Mutations that cause changes to the sequence or expression of established genes are typically constrained by preexisting selected effects—the specific physiological processes mediated by the gene products that are maintained by natural selection. In contrast, emerging proto-genes are expected to mostly lack such constraints because they do not have selected effects. This would leave them more readily accessible to evolutionary changes that have the potential to increase fitness (adaptive changes). We reasoned that this initial potential for adaptive changes would give way as proto-genes mature and the adaptive changes engender novel selected effects, in turn increasing constraints and reducing the possibility of future change. This reasoning is akin to Sartre’s “existence precedes essence” dictum, and predicts that mutations affecting the sequence or regulation of proto-genes should impact fitness differently than mutations affecting the sequence or regulation of established genes. Specifically, proto-genes are predicted to evolve under weaker constraints, and thereby to display a higher potential for adaptive change, than established genes (Fig. 1a).
Who Needs Probability?
Well. If Jean-Paul Sartre, the famous biochemist, says it, it must be so. There may be no Designer, but there is adaptive potential in junk DNA. And so these proto-genes, like rowdy youngsters full of unconstrained energy, are more likely to increase their fitness rapidly without being bogged down by the hang-ups of their elderly fuddy-duddies. Their essence as functional, innovative genes is established by their existence. Who needs thermodynamics to overcome the configurational entropy hurdle described by Charles Thaxton, Walter Bradley and Roger Olsen in the new expanded edition of The Mystery of Life’s Origin? Genes exist de novo. Therefore, they evolved.**
Listen to Paul Nelson on ID the Future describe the extent of orphan genes, with examples from various genomes. He considers both options evolutionists use for their origins: divergence from common ancestry and de novo appearance.
*On ID the Future, Center for Science & Culture biologist Ann Gauger answers the question, “Is it easy to get a new protein?” with Doug Axe’s calculations about probability of a new protein fold by chance. She also addresses the example of nylonase, which is often put forward as an icon of evolutionary potential for innovation. For an illustration of the improbability of a functional protein, see “The Amoeba’s Journey” from Illustra Media’s film Origin.

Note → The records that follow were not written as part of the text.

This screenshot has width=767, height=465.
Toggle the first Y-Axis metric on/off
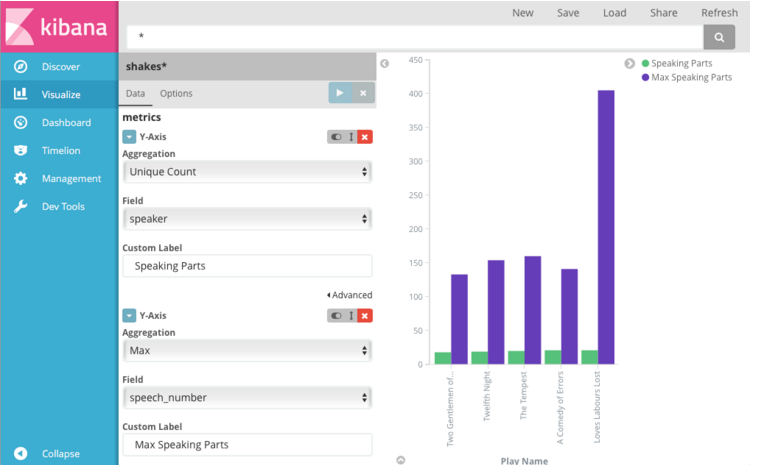pyautogui.click(x=336, y=137)
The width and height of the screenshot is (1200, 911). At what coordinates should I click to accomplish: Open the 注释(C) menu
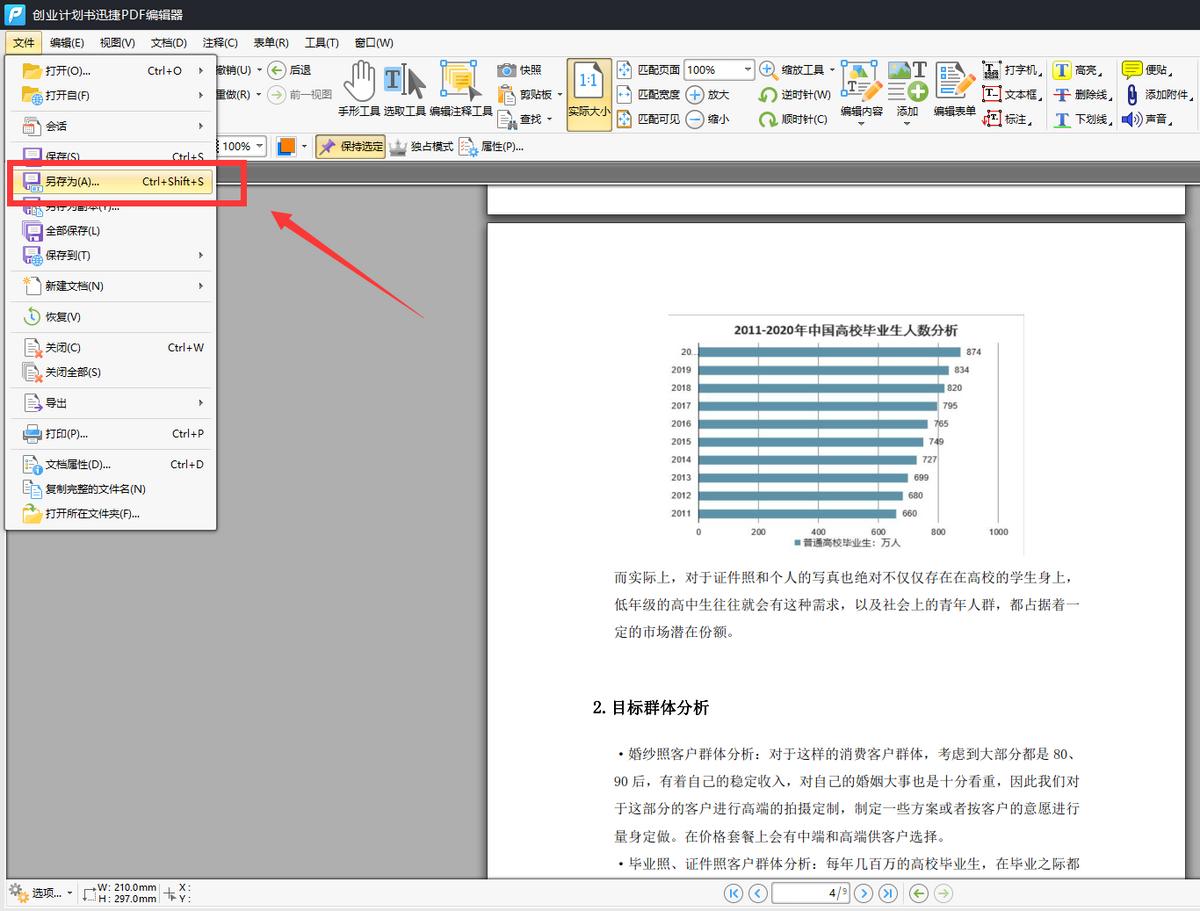(x=218, y=42)
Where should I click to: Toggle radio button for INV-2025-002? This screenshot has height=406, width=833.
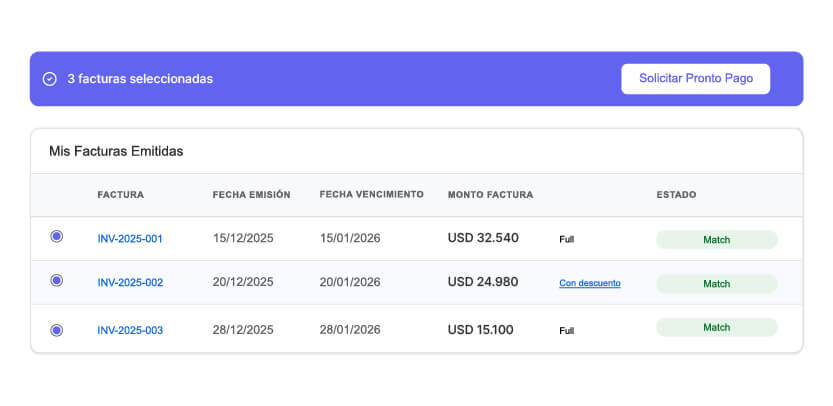coord(56,280)

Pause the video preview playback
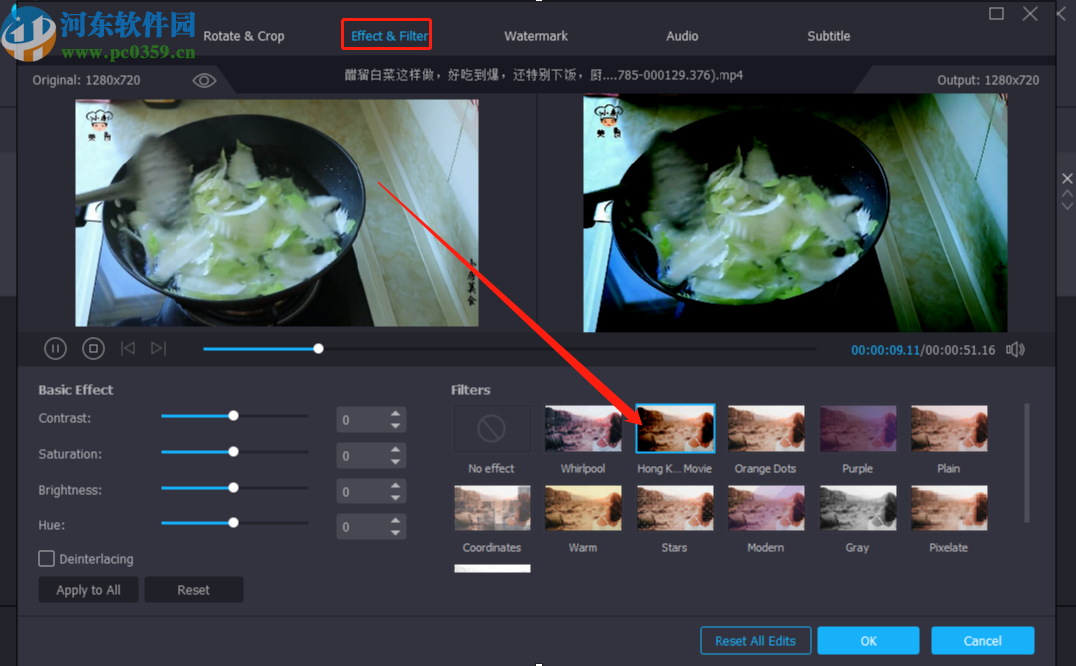[55, 348]
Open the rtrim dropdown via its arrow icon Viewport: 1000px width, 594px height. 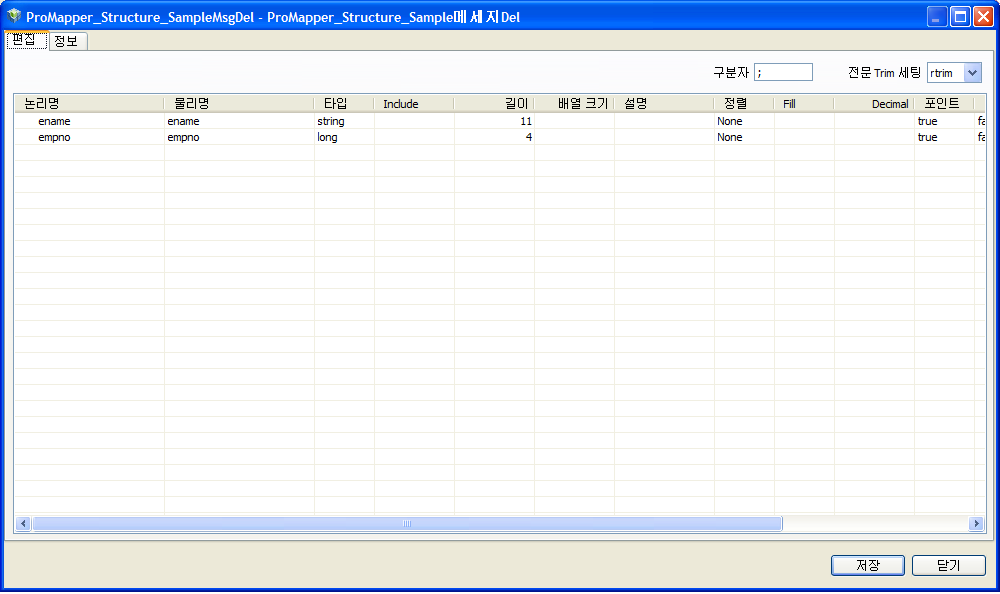click(x=972, y=71)
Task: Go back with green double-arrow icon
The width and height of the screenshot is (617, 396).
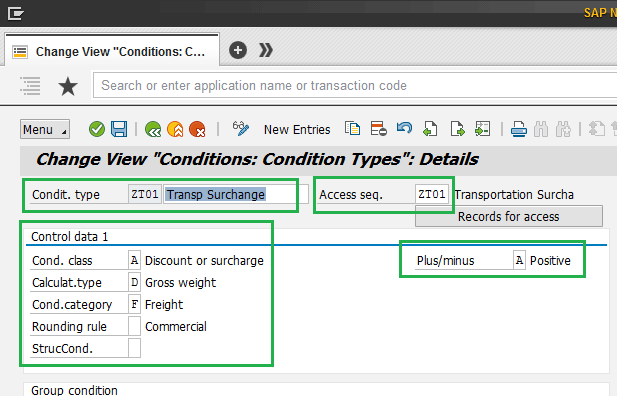Action: coord(153,129)
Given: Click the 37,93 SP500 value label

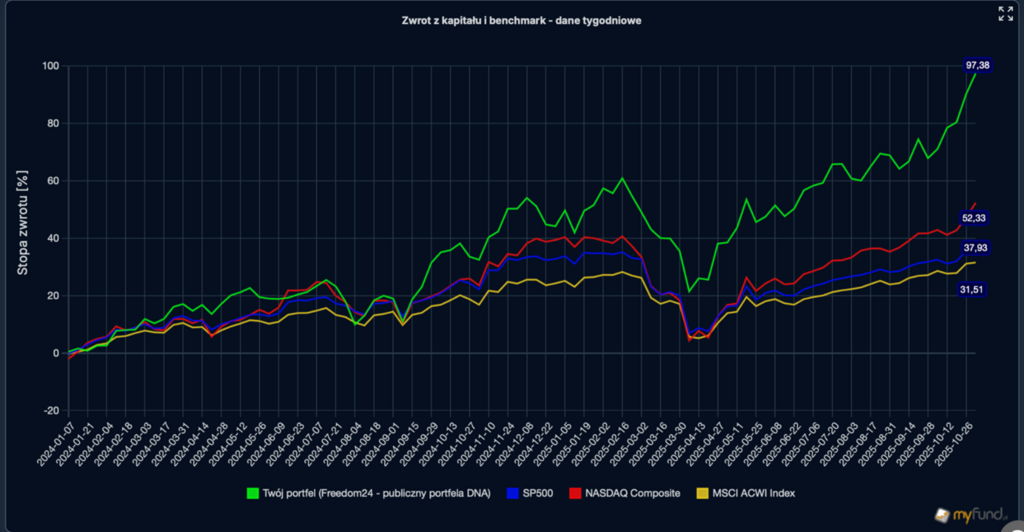Looking at the screenshot, I should [x=974, y=247].
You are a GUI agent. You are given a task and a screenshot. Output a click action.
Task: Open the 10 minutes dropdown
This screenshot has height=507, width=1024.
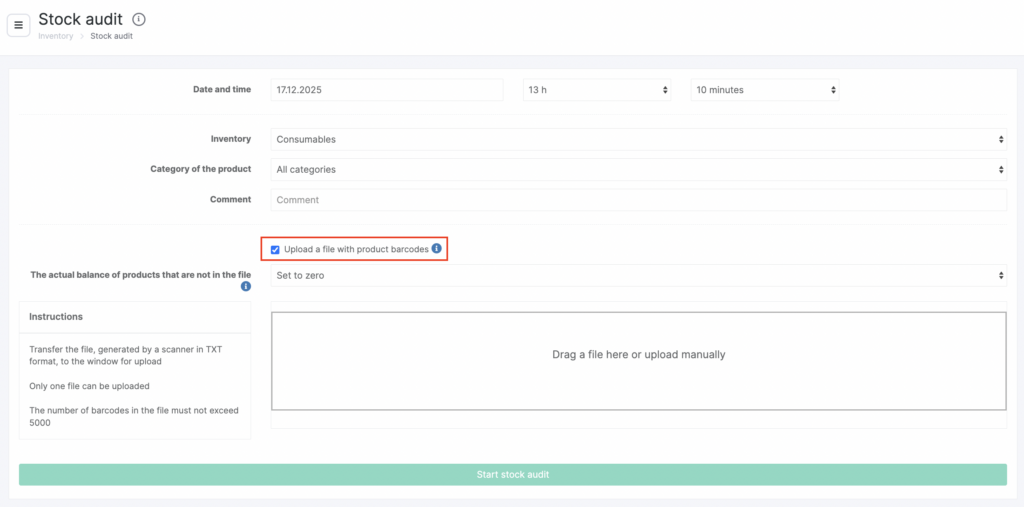pyautogui.click(x=765, y=90)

**A companion paper in eLife by Vakirlis, Carvunis, and McLysaght (open access), “Synteny-based analyses indicate that sequence divergence is not the main source of orphan genes,” argues that sequence divergence is an insufficient explanation for orphan genes:
The persistent presence of orphans and TRGs [taxonomically restricted genes] in almost every genome studied to date despite the growing number of available sequence databases demands an explanation. Studies in the past 20 years have mainly pointed to two mechanisms: de novo gene emergence and sequence divergence of a pre-existing gene, either an ancestrally present or one acquired by horizontal transfer.
Horizontal transfer “is not known to be frequent in metazoa,” they say. By conservatively underestimating the number of orphans, and overestimating the number originating by sequence divergence, they find the divergence explanation inconsistent with the data.
As a result, we can be confident that those genes without detectable similarity really are orphans and TRGs, but in turn we also know that some will have spurious similarity hits giving the illusion that they have homologues when they do not in reality.
The eLife paper focuses on refuting the divergence explanation, but does not conclude that de novo appearance is likely. They leave the answer to the “mystery of orphan genes” to future studies:
Overall, our findings are consistent with the view that multiple evolutionary processes are responsible for the existence of orphan genes and suggest that, contrary to what has been assumed, divergence is not the predominant one. Investigating the structure, molecular role, and phenotypes of homologues in the ‘twilight zone’ will be crucial to understand how changes in sequence and structure produce evolutionary novelty.